Los helechos son una de las plantas más antiguas del planeta, con más de 380 millones de años de historia. Aunque muchas especies primitivas ya están extintas, hoy en día sobreviven más de 15 mil variedades en todo el mundo, desde diminutas especies de un centímetro hasta ejemplares arborescentes que alcanzan los 30 metros de altura. En México, varias de estas especies crecen en ambientes húmedos y boscosos, siendo parte fundamental de sus ecosistemas.

A diferencia de las plantas con flores, los helechos no producen semillas. Su reproducción se da a través de esporas, alojadas en estructuras llamadas soros, que se encuentran en el reverso de las hojas. Esta característica los hace únicos entre las plantas vasculares, ya que poseen tejidos especializados en raíces, tallos y hojas que permiten el transporte de nutrientes y una gran capacidad de adaptación a diversos entornos.
Cultivar helechos en casa se ha vuelto una tendencia popular por su belleza, su resistencia y la atmósfera natural que aportan a cualquier espacio. Requieren humedad constante, luz indirecta y un sustrato con buen drenaje para mantenerse saludables. El helecho de Boston es una de las especies más comunes en interiores por su frondosidad y facilidad de cuidado, mientras que otros como el helecho canela son valorados por su textura y color decorativo.

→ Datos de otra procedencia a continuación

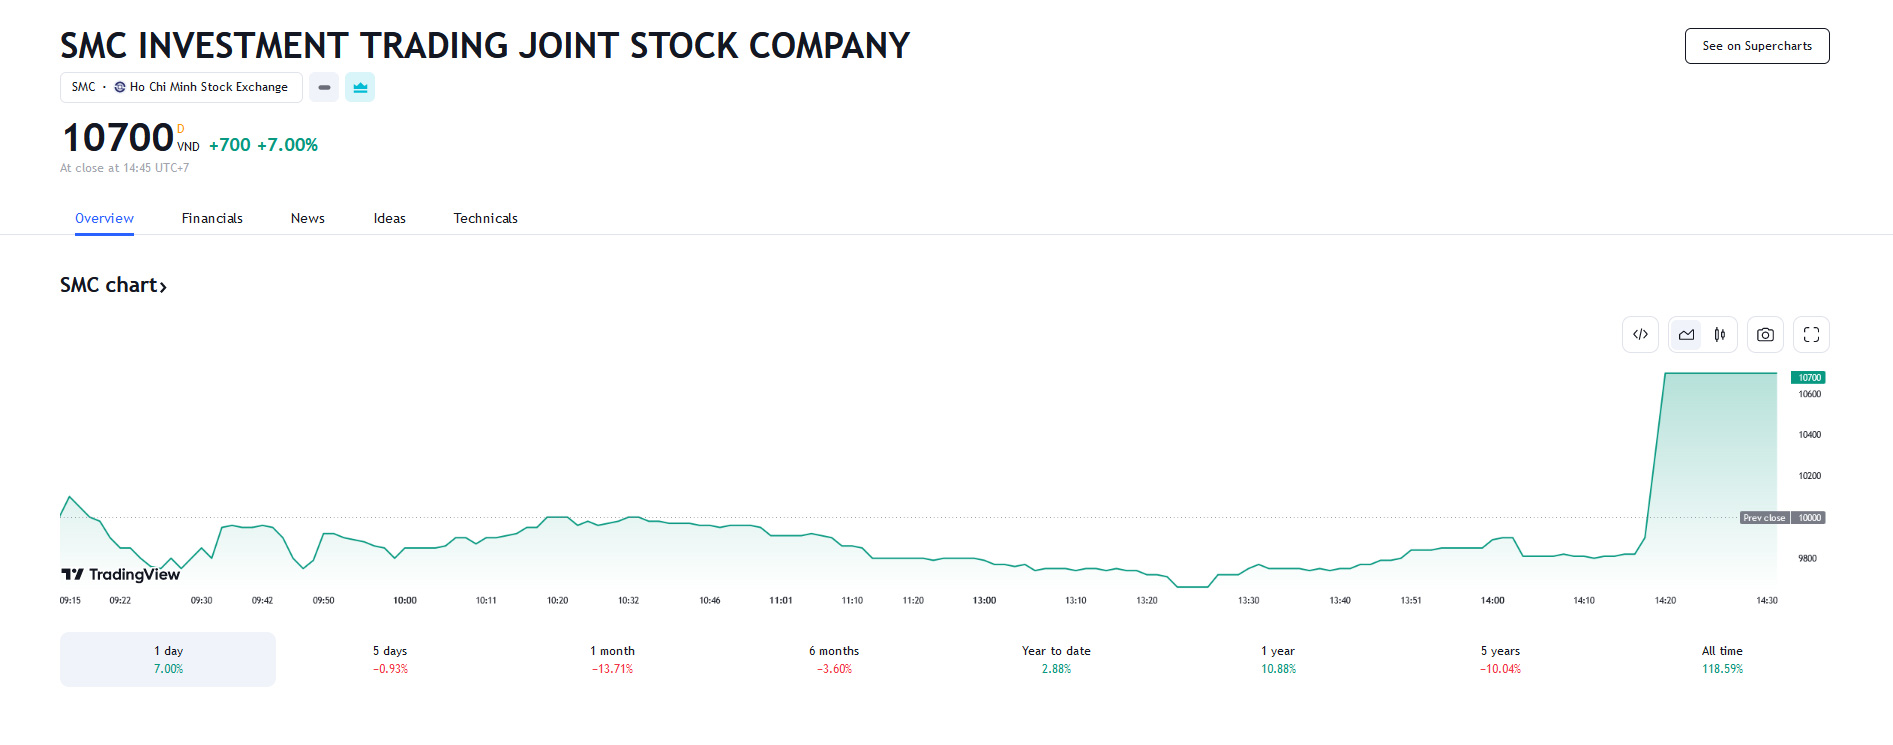Switch to area chart style

[1687, 335]
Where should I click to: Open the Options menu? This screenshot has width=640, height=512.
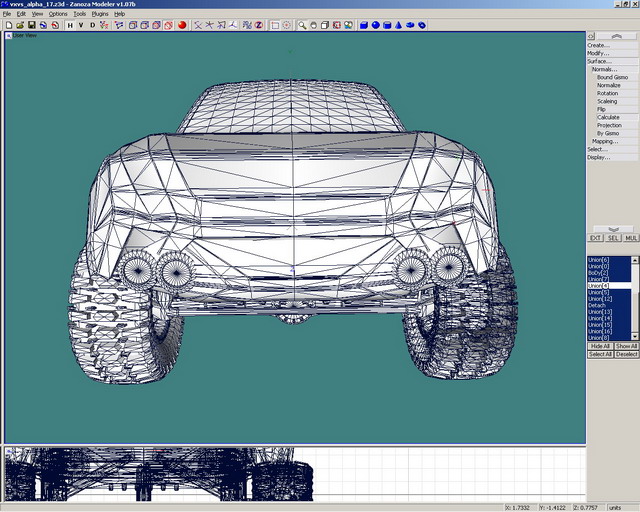[58, 14]
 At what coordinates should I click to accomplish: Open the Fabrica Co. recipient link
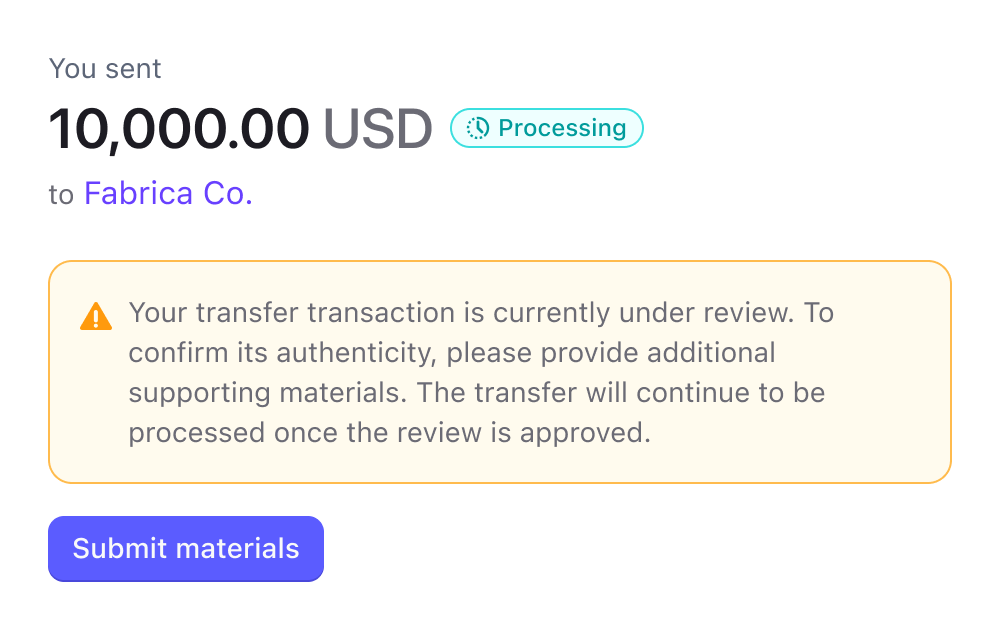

Los expertos Dr. Juan Jorge Avilés y la Dra. Marisol Vargas coinciden en que los helechos, más allá de su valor ornamental, son una ventana al pasado evolutivo de las plantas, y su conservación ayuda a preservar la biodiversidad. Además, su cultivo representa una forma accesible de reconectar con la naturaleza y embellecer nuestros entornos cotidianos.